Caldo: allarme latte -10% per mucche ‘stressate’

Le mucche con le alte temperature stanno producendo per lo stress fino al 10% in meno di latte rispetto ai periodi normali» l’allarme lanciato dalla Coldiretti sugli effetti dell’innalzamento della colonnina di mercurio oltre i 40 gradi nell’ultima settimana con le difficoltà maggiori nella Pianura Padana, dove si concentrano gli allevamenti per la produzione di latte
destinato ai piu’ grandi formaggi italiani Dop, dal Grana Padano al
Parmigiano Reggiano.
Se per gli animali domestici come cani e gatti è importante garantire
sempre l’acqua e fare in modo che stiano sempre al riparo dal sole e
in luoghi ben areati, per le mucche – sottolinea la Coldiretti – il
clima ideale è fra i 22 e i 24 gradi, oltre questo limite gli animali
mangiano poco, bevono molto e producono meno latte.

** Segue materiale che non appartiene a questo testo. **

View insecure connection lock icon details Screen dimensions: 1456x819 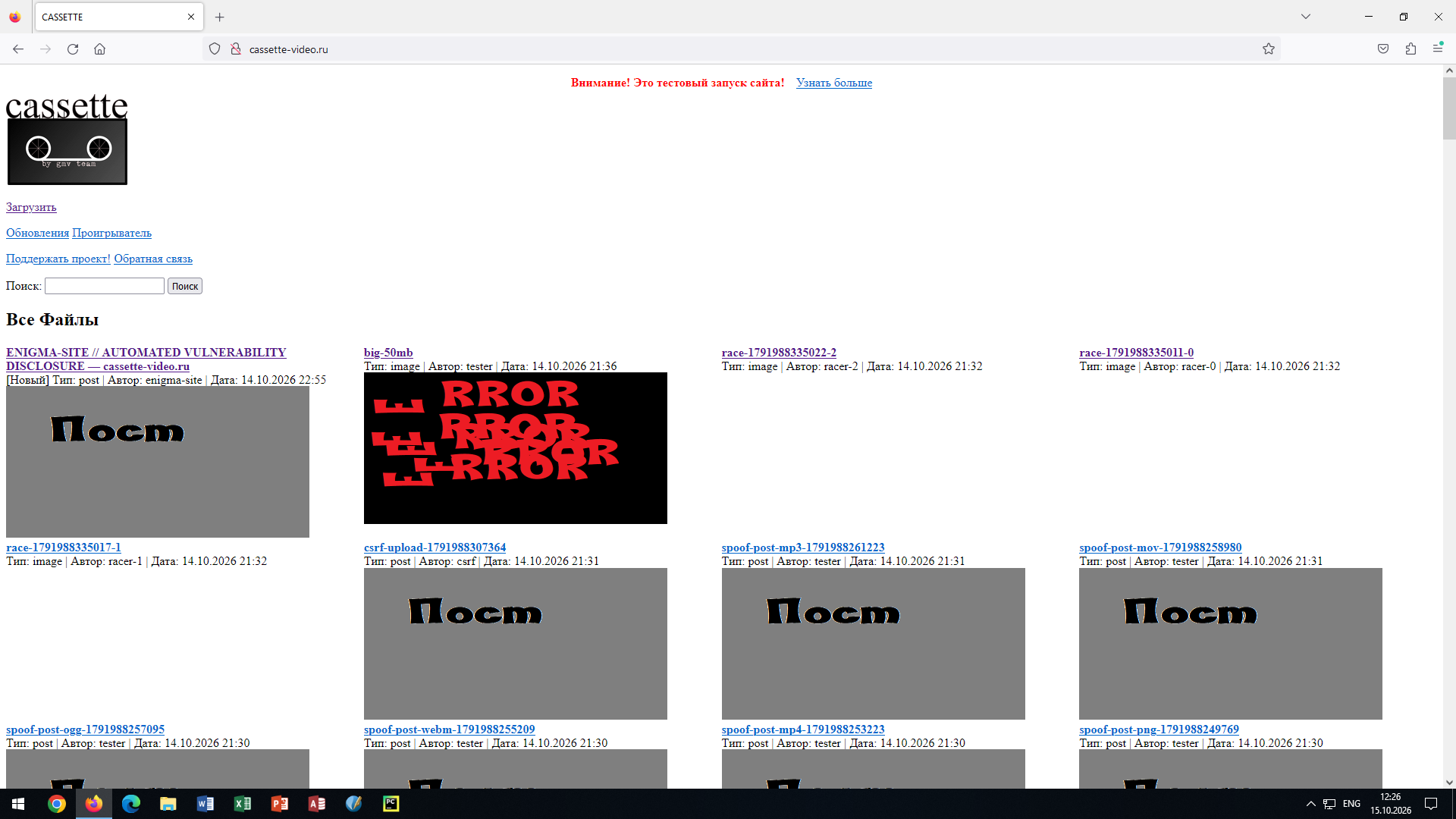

Al calo delle produzioni di latte si aggiunge dunque anche un aumento
dei costi alla stalla per i maggiori consumi di acqua ed energia che
gli allevatori devono sostenere per aiutare gli animali a resistere
all’assedio del caldo. Alle difficoltà nelle stalle si aggiungono i
danni subiti dalle coltivazioni nelle campagne dove per l’afa africana
bruciano frutta e verdura pronte per la raccolta. Le alte temperature
hanno provocato perdite dal 10% al 30% del raccolto – segnala ancora
la Coldiretti – in alcune aziende della pianura padana dove si
registrano i picchi di calore piu’ elevati.